12. The method according to claim 9, wherein the obtaining the feature information comprises:

performing text extraction on text information in the image to obtain text feature information of the image, the feature information including the text feature information.

13. The method according to claim 9, wherein the obtaining the feature information comprises:

performing feature extraction on at least one of the image, an associated message of the image, or an associated messaging scenario of the image to obtain scenario feature information of the image, the feature information including the scenario feature information.

14. The method according to claim 9, wherein the obtaining the feature information comprises:

performing feature extraction on at least one of the image or the associated message of the image to obtain emotion feature information of the image, the feature information including the emotion feature information.

15. The method according to claim 9, wherein the generating the associated audio information comprises:

obtaining text information included in the image;

extracting an audio clip corresponding to the text information from the audio information; and

generating the associated audio information of the image based on the audio clip.

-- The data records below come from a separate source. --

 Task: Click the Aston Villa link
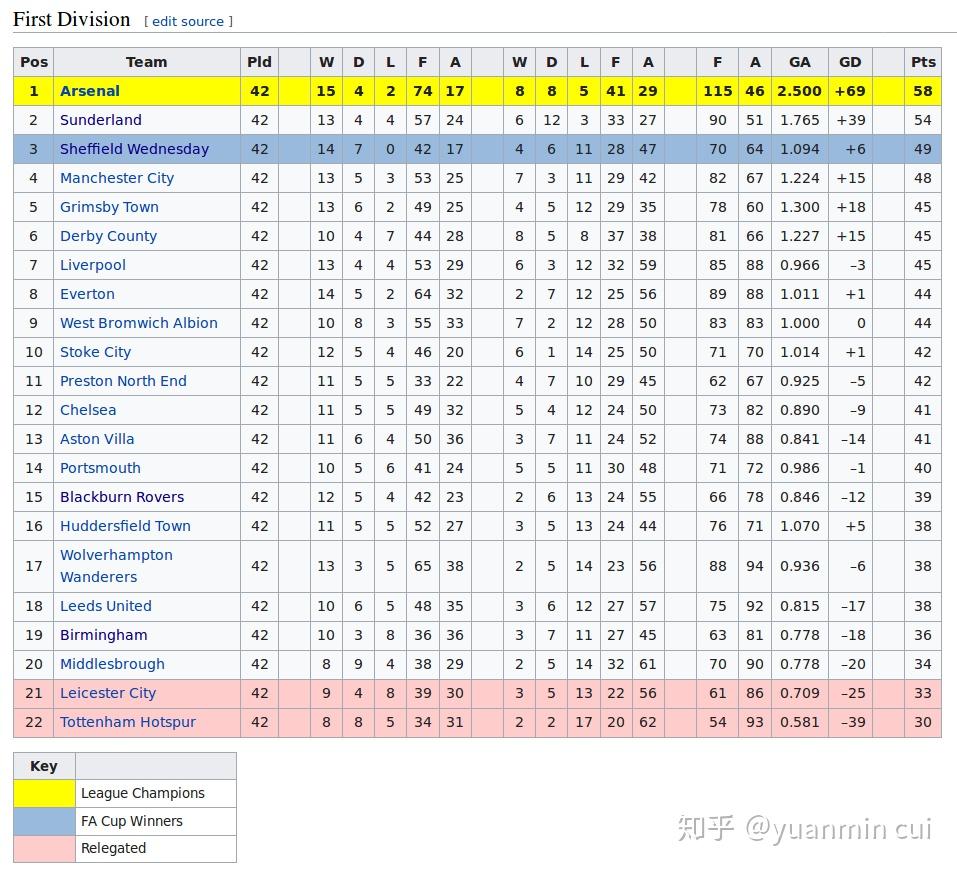pyautogui.click(x=97, y=439)
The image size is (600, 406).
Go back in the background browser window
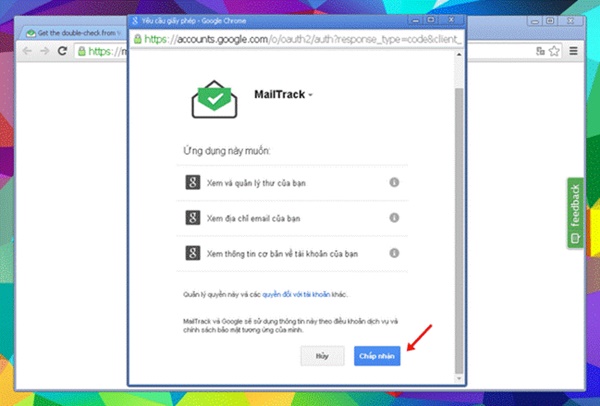(29, 50)
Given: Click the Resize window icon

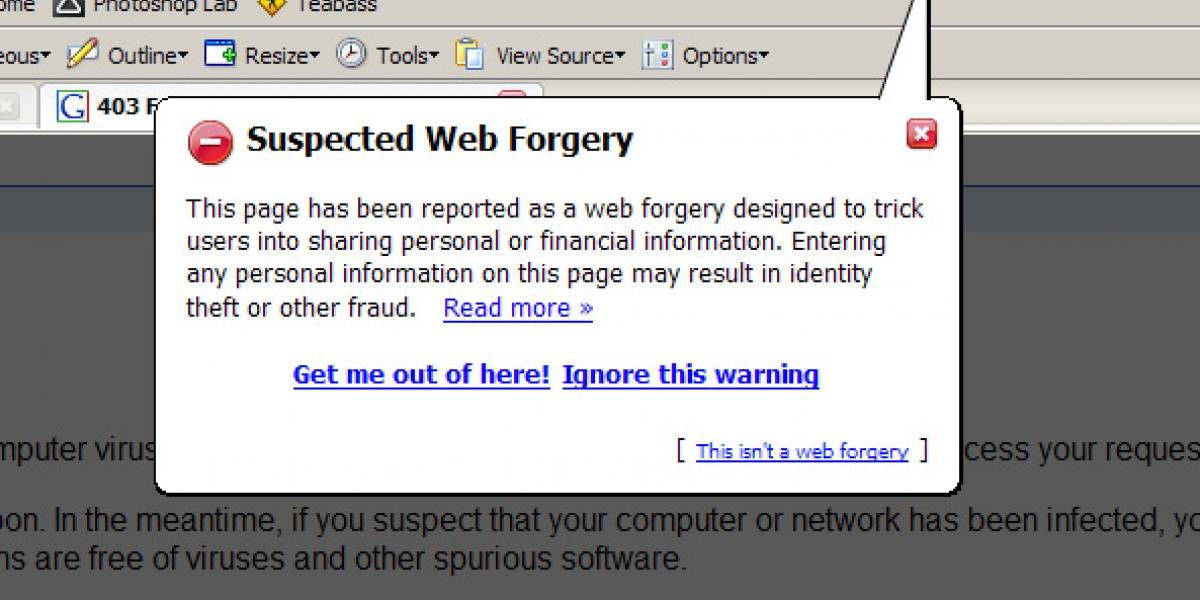Looking at the screenshot, I should (x=220, y=53).
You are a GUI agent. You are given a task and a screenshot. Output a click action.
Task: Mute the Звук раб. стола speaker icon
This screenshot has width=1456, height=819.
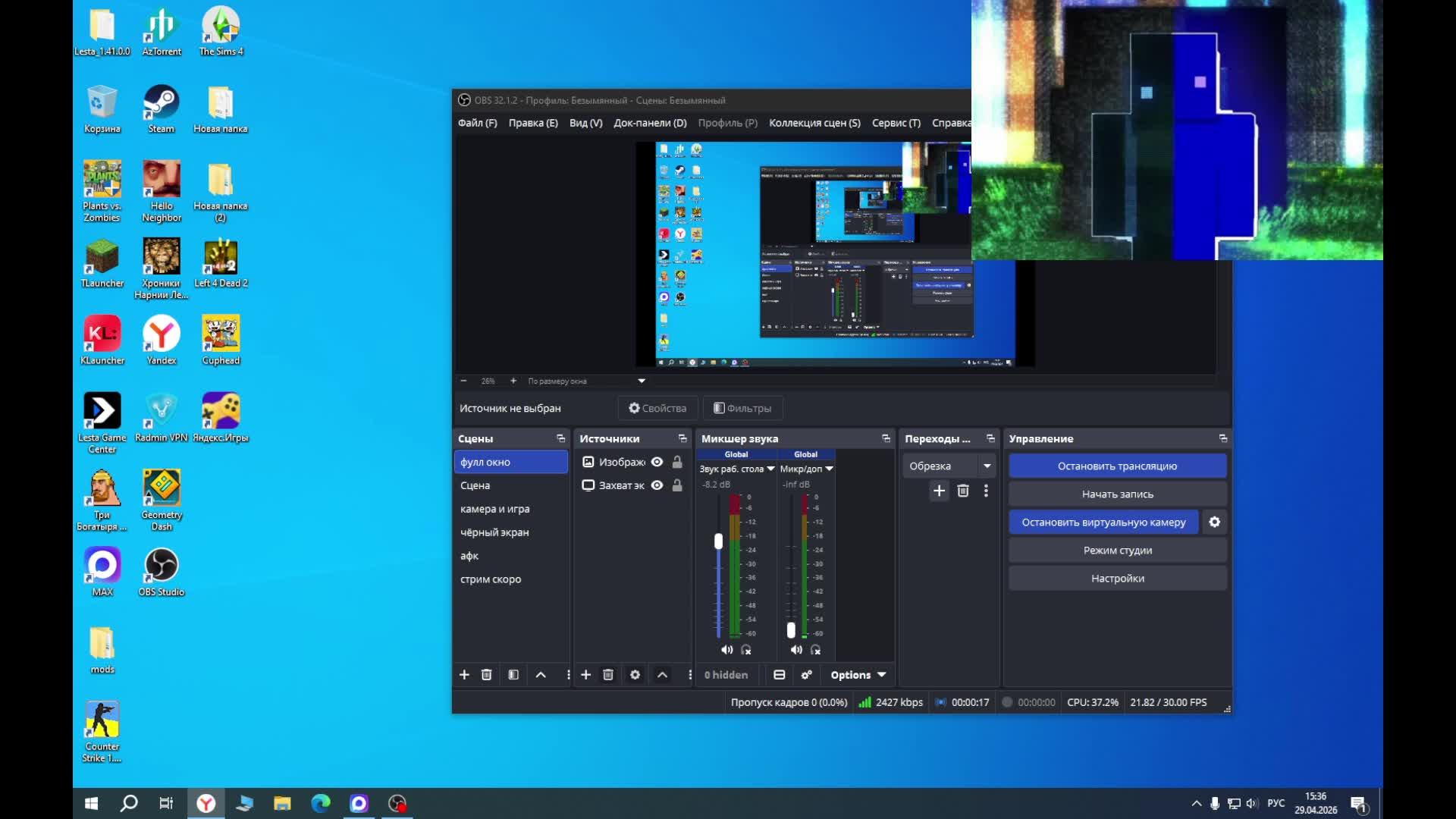click(726, 650)
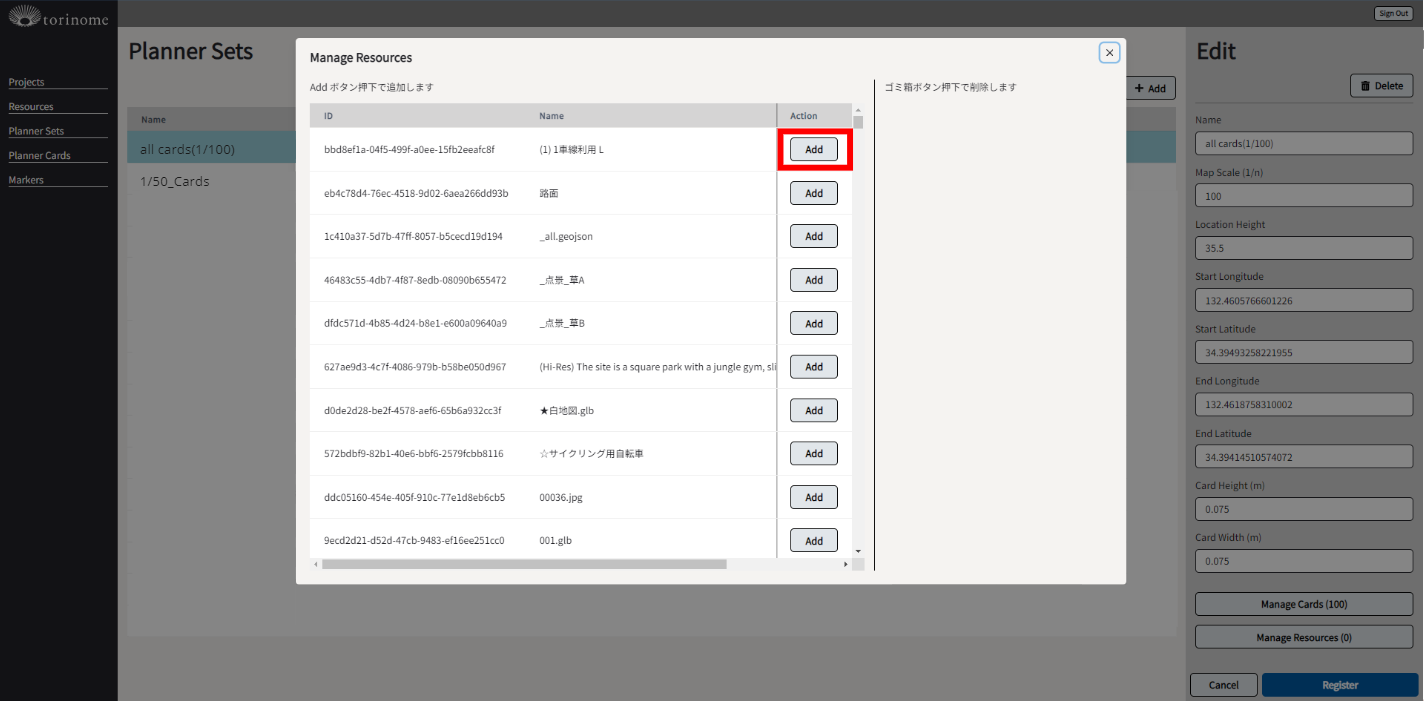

16. The method according to claim 15, wherein

the generating the associated audio information includes adjusting a playback duration of the audio clip based on a playback duration of a video that includes the image to obtain the associated audio information of the image, and

a playback duration of the associated audio information of the first image is equal to the playback duration of the video that includes the image.

17. The method according to claim 9, further comprising:

storing a plurality of pieces of audio information that are previously sent by the user,

wherein the obtaining the audio information includes obtaining the audio information from the plurality of pieces of previously sent audio information that is determined to be associated with the image according to the feature information.

18. An information processing apparatus, comprising:

processing circuitry configured to:

display a messaging interface;

display an image selection interface in response to a first user operation via the messaging interface, the image selection interface being configured to display at least one image for selection by a user; and

display, in the messaging interface, an audio-enabled message that includes an image that is selected from the at least one image by the user, the audio-enabled message including the selected image and audio information that is determined to be associated with the selected image.

19. A non-transitory computer-readable storage medium, storing instructions which when executed by a processor cause the processor to implement the method according to claim 1.

20. A non-transitory computer-readable storage medium, storing instructions which when executed by a processor cause the processor to implement the method according to claim 9.